[Provided passage]
Action Group
- Company type: Private
- Industry: Conglomerate
- Founded: 1972; 54 years ago
- Headquarters: Delhi, India
- Key people: Lala Mange Ram Agarwal (chairman)
- Products: Sports shoes, steel, chemicals, retail, medium-density fibreboard, particle board, uninterruptible power supply, infrastructure and PVC
- Revenue: 83 billion (2020)
- Net income: 30.44 billion (2020)
- Number of employees: 99,545
- Website: www.synergyactiongroup.com

= Action Group (conglomerate) =

Indian conglomerate

Action Group is an industrial conglomerate with expertise in manufacturing of the Action Shoes brand.

Collection entries
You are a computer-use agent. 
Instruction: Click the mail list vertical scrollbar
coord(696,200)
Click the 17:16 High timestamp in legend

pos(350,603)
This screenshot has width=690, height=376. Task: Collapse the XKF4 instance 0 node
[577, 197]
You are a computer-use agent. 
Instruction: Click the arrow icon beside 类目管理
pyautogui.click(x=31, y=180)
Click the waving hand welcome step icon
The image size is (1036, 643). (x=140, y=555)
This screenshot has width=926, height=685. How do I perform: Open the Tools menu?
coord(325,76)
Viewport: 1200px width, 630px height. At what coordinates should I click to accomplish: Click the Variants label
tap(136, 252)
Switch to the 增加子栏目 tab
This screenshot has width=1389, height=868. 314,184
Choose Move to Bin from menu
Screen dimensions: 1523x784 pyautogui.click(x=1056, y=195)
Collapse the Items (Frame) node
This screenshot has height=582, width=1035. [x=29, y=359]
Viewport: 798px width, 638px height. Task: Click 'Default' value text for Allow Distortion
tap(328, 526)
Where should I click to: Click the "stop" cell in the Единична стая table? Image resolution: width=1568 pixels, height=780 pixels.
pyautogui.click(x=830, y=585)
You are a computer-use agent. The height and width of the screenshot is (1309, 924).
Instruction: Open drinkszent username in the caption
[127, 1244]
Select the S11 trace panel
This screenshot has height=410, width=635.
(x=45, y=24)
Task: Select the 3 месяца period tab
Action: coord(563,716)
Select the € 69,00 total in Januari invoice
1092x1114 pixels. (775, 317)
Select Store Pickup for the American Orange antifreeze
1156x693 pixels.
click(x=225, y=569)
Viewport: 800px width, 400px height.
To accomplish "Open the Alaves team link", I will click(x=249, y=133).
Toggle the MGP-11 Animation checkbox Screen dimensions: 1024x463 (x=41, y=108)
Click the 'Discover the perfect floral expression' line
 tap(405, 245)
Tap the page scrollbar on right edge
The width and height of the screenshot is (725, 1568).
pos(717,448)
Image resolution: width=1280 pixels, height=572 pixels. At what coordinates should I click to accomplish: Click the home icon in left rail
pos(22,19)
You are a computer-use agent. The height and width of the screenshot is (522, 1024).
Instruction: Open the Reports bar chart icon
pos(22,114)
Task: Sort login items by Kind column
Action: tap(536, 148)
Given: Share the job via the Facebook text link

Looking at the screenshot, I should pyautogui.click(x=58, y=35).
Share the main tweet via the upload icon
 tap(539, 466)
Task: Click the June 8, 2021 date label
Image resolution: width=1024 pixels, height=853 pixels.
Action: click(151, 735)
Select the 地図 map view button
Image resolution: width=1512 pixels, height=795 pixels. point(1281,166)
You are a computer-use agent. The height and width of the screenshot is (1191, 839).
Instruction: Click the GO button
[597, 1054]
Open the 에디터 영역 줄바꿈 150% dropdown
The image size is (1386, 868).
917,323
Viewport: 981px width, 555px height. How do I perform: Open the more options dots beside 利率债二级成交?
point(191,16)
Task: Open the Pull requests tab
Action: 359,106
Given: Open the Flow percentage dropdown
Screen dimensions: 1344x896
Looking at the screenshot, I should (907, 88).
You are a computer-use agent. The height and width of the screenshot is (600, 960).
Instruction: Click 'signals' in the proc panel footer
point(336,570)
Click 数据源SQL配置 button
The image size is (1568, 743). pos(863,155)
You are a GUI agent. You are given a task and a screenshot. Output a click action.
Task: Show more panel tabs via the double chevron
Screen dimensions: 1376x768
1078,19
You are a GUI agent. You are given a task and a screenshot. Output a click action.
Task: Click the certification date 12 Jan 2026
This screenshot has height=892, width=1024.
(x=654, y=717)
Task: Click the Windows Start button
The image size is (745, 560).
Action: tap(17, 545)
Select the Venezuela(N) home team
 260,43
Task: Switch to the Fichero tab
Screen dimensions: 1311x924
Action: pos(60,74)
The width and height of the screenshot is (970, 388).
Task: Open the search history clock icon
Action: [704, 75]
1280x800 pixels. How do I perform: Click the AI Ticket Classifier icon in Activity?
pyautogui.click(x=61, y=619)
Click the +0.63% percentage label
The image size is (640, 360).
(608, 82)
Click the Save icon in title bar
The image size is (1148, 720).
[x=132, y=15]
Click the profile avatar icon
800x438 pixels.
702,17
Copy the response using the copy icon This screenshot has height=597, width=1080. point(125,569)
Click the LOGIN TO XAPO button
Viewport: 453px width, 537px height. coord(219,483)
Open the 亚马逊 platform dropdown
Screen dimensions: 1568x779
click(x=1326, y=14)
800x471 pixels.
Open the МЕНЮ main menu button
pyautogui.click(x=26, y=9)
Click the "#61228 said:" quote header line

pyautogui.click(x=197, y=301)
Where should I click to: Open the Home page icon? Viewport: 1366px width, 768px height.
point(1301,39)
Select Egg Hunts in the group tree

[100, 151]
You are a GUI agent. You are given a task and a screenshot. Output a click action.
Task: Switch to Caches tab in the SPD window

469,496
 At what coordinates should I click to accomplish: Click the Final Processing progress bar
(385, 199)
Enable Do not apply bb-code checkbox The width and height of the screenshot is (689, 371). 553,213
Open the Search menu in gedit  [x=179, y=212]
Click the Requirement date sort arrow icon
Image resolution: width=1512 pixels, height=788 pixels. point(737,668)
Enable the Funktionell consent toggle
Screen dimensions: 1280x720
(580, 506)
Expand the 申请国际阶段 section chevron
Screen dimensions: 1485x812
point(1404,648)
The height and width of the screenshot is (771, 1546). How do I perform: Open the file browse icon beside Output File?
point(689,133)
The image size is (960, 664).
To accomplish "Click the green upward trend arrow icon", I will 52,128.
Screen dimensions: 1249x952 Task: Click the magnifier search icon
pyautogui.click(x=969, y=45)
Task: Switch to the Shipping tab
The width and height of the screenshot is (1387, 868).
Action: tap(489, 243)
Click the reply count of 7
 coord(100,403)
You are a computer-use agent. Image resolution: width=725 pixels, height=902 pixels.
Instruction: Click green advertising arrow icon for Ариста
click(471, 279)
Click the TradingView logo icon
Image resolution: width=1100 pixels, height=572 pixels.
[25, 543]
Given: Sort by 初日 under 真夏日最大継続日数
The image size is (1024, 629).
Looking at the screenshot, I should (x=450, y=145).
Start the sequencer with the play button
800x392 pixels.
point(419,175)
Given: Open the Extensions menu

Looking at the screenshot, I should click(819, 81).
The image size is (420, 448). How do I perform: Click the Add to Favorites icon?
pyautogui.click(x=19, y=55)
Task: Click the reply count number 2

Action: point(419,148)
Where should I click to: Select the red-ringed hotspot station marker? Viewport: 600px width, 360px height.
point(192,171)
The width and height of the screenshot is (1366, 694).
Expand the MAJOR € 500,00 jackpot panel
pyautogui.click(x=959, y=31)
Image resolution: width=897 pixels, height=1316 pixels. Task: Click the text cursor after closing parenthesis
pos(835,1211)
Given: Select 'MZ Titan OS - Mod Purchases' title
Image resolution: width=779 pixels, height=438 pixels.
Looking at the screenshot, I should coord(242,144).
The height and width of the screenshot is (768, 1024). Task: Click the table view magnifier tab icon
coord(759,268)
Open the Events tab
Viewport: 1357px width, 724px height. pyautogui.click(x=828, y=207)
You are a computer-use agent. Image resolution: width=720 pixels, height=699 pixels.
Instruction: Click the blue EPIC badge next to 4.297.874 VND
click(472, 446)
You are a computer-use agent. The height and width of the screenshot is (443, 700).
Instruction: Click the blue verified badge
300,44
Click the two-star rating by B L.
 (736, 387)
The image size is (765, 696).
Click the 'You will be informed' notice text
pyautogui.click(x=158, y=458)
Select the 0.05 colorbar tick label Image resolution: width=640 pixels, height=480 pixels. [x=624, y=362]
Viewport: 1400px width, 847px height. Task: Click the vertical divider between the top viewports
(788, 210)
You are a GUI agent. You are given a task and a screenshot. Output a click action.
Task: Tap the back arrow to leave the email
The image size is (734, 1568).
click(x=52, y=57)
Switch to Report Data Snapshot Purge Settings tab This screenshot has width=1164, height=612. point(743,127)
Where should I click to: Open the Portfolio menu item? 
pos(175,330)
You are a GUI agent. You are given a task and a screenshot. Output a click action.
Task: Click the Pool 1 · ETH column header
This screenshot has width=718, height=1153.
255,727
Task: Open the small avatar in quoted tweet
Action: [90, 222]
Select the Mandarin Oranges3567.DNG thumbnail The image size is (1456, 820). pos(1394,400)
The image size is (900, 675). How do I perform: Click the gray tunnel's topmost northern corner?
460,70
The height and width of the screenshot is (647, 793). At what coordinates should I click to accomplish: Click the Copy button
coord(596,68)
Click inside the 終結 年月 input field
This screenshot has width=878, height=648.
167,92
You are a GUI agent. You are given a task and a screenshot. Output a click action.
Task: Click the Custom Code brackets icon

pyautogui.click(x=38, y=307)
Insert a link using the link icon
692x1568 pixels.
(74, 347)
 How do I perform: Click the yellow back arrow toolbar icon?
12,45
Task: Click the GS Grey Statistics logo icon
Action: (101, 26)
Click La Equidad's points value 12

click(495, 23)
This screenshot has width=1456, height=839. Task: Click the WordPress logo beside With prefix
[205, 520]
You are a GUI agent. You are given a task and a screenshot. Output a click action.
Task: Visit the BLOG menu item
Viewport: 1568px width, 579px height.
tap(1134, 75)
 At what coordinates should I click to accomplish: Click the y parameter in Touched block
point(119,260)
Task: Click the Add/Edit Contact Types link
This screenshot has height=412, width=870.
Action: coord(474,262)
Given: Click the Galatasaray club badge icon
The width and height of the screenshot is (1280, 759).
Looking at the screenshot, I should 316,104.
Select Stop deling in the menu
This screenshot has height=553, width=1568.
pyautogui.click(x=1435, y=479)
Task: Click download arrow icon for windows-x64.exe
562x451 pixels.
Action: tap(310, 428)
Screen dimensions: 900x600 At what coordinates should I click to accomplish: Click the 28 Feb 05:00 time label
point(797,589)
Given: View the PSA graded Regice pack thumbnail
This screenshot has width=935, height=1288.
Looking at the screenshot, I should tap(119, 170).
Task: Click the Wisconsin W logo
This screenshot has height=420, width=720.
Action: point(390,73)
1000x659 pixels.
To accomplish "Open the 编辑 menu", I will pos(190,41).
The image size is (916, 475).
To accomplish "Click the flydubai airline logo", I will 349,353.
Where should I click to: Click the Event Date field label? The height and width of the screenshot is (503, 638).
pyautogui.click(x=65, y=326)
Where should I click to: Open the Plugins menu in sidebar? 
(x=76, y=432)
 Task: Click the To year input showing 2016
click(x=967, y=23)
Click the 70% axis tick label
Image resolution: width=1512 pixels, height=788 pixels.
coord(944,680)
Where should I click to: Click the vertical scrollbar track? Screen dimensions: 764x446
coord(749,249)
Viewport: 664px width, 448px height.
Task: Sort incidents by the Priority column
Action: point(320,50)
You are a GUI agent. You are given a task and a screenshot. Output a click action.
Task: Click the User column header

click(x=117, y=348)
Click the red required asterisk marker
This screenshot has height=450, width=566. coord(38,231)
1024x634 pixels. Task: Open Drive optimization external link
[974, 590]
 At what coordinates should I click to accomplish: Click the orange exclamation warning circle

[Actions to take]
1 - Reproduce the Action Group text from "- Net income: 30.44" to "Action Shoes brand.", swapping "Action Shoes" for "Action Footwear".
2 - Check each statement against the Action Group text. For each, answer yes or no and quote the words that decide it.
(a) The company's headquarters are in Delhi, India.
(b) The company is publicly held.
(c) The company was founded in 1982.
3 - Write what comes next in the Action Group text, continuing from its final sentence.

[Results of the exercise]
1 -
- Net income: 30.44 billion (2020)
- Number of employees: 99,545
- Website: www.synergyactiongroup.com

= Action Group (conglomerate) =

Indian conglomerate

Action Group is an industrial conglomerate with expertise in manufacturing of the Action Footwear brand.

2 -
(a) Yes: "Headquarters: Delhi, India"
(b) No: "Company type: Private"
(c) No: "Founded: 1972"

3 -
==Various subsidiaries==
Action Shoes is the most widely known business of the group. The group started from the shoe manufacturing industry and upon its success spread to other fields of steel, chemicals, computer monitors, housing projects, health care and retails. Cricketer Sachin Tendulkar was once its brand ambassador. In the electronic field, the group has two brands of inverters of Microtek and Okaya. The group started with the business of interior infrastructure, named Action TESA, and in the first year of 2011 had a turnover of ₹1.5 billion (US$22 million). Under the business name of Action Ispat, the group owns two steel projects at Jharsuguda in Orissa and Raipur in Chhattisgarh, each with the capacity of 0.25 million tonnes and planned to expand the Orissa plant to 2.5 metric tons by 2016.

- Action Shoes
- Synergy Action
- Action Ispat
- Action Chemicals
- Action TESA
- Action Retail
- Microtek Inverters
- Pioneer Flex
- Sunsity Projects

==Other initiatives==
In 2010, the Action Group, along with the NGO Manav Sevarth Trust, opened the Action Cancer Hospital in Delhi. At the time of inauguration, which was done by the then President of India Pratibha Patil, the hospital had 150 beds. It is also associated with Sri Balaji Action Medical Institute, New Delhi.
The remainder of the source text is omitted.